Python Winding Itself Around Datacubes by Peter Baumann

How to Access Massive Multi-Dimensional Arrays in a Pythonic Way


While python has developed into the lingua franca in Data Science there is often a paradigm break when accessing specialized tools. In particular for one of the core data categories in science and engineering, massive multi-dimensional arrays, out-of-memory solutions typically employ their own, different models.

We discuss this situation on the example of the scalable open-source array engine, rasdaman ("raster data manager") which offers access to and processing of Petascale multi-dimensional arrays through an SQL-style array query language, rasql. Such queries are executed in the server on a storage engine utilizing adaptive array partitioning and based on a processing engine implementing a "tile streaming" paradigm to allow processing of arrays massively larger than server RAM. The rasdaman QL has acted as blueprint for forthcoming ISO Array SQL and the Open Geospatial Consortium (OGC) geo analytics language, Web Coverage Processing Service, adopted in 2008. Not surprisingly, rasdaman is OGC and INSPIRE Reference Implementation for their "Big Earth Data" standards suite.

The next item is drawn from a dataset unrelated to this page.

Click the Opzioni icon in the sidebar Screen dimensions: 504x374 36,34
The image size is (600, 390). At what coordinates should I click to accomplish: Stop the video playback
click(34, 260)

Recently, rasdaman has been augmented with a python interface which allows to transparently interact with the database (credits go to Siddharth Shukla's Master Thesis at Jacobs University). Programmers do not need to know the rasdaman query language, as the operators are silently transformed, through lazy evaluation, into queries. Arrays delivered are likewise automatically transformed into their python representation.

The presenter is Principal Architect of rasdaman, editor of several "Big Data" standards, and co-chair of "Big Data" relevant working groups in several high-impact bodies. In the talk, the rasdaman concept will be illustrated with the help of large-scale real-life examples of operational satellite image and weather data services, and sample python code will be demonstrated live.